(Barcelone) Le changement climatique pourrait pousser plus de 200 millions de personnes à quitter leur foyer au cours des trois prochaines décennies et créer des migrations massives à moins que des mesures urgentes ne soient prises pour réduire les émissions mondiales de gaz à effet de serre et combler les retards de développement, selon un rapport de la Banque mondiale.

Associated Press

La deuxième partie du rapport Groundswell publié lundi a examiné comment les impacts du changement climatique à évolution lente tels que la pénurie d’eau, la baisse de la productivité des cultures et l’élévation du niveau de la mer pourraient conduire à des millions de personnes, décrient comme des « migrants climatiques » d’ici 2050 selon trois scénarios différents, comportant des degrés divers d’action climatique et de développement.

Dans le scénario le plus pessimiste, avec un niveau d’émissions élevé et un développement inégal, le rapport prévoit que jusqu’à 216 millions de personnes se déplaceront dans leur propre pays dans les six régions analysées.
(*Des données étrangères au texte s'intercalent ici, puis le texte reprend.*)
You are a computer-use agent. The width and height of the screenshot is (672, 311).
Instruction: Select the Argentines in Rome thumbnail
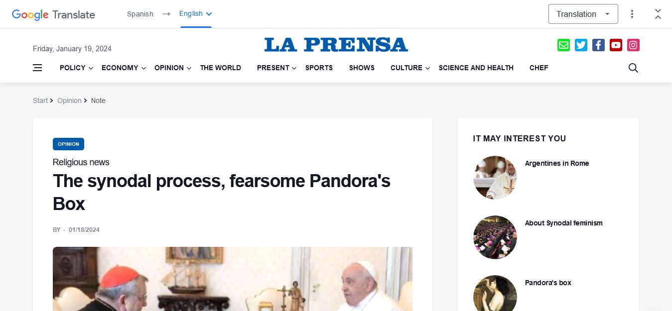pos(495,178)
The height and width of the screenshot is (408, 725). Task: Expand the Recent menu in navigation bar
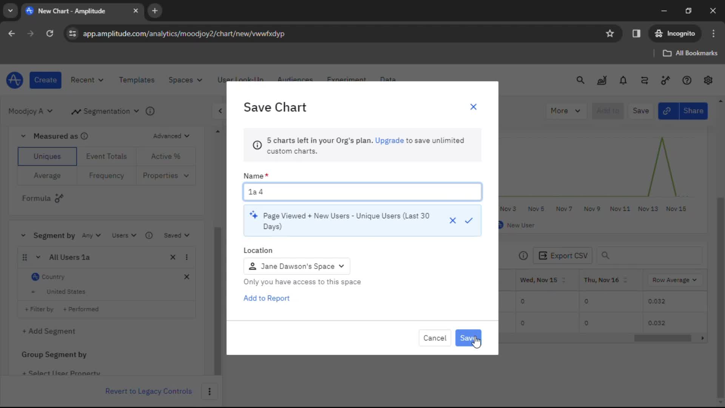tap(87, 80)
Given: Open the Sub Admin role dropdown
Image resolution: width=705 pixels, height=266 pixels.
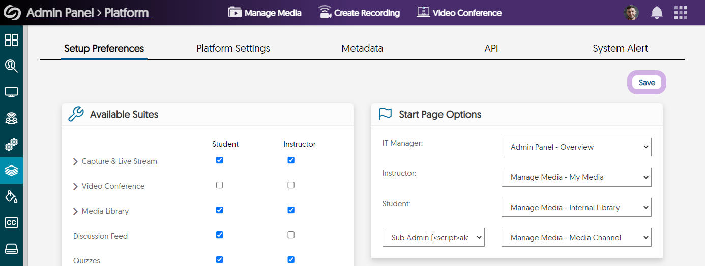Looking at the screenshot, I should (433, 237).
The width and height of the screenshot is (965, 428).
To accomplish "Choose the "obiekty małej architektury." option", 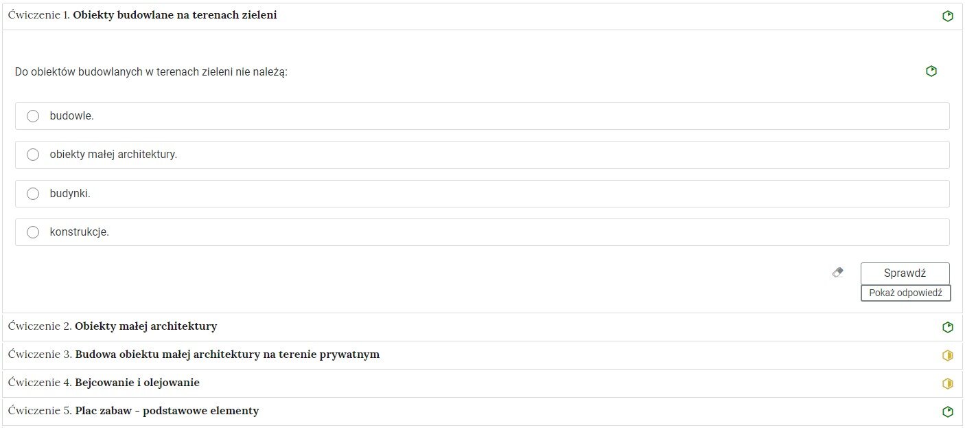I will click(33, 155).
Ces régions sont l’Amérique latine ; l’Afrique du Nord ; l’Afrique subsaharienne ; l’Europe de l’Est et l’Asie centrale, l’Asie du Sud et l’Asie de l’Est et Pacifique.
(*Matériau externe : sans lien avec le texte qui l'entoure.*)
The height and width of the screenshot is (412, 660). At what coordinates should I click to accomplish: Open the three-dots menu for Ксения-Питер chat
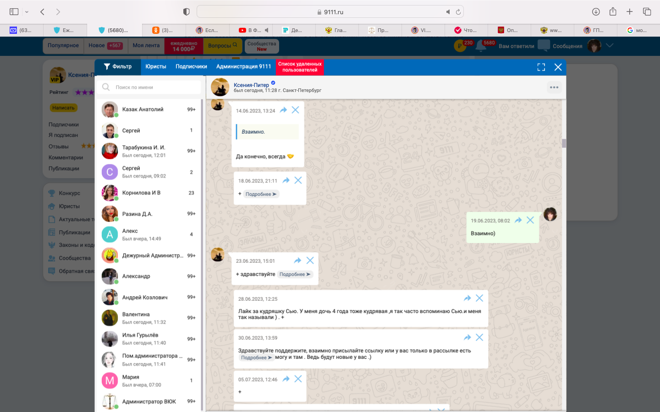tap(554, 87)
Dans le scénario le plus respectueux du climat, avec un faible niveau d’émissions et un développement inclusif et durable, le monde pourrait encore voir 44 millions de personnes contraintes de quitter leur foyer.

Les résultats « réaffirment la puissance du climat pour entraîner la migration au sein des pays », a déclaré Viviane Wei Chen Clement, spécialiste principale du changement climatique à la Banque mondiale et l’une des rédactrices du rapport.